== What you will do ==
Word for word, restate every line of the listing that follows.

== Data to use ==
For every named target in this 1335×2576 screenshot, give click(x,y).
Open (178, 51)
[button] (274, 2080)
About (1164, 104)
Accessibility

== Written answer ==
For every named target in this 1335×2576 screenshot, give click(x,y).
Open (178, 51)
[button] (274, 2080)
About (1164, 104)
Accessibility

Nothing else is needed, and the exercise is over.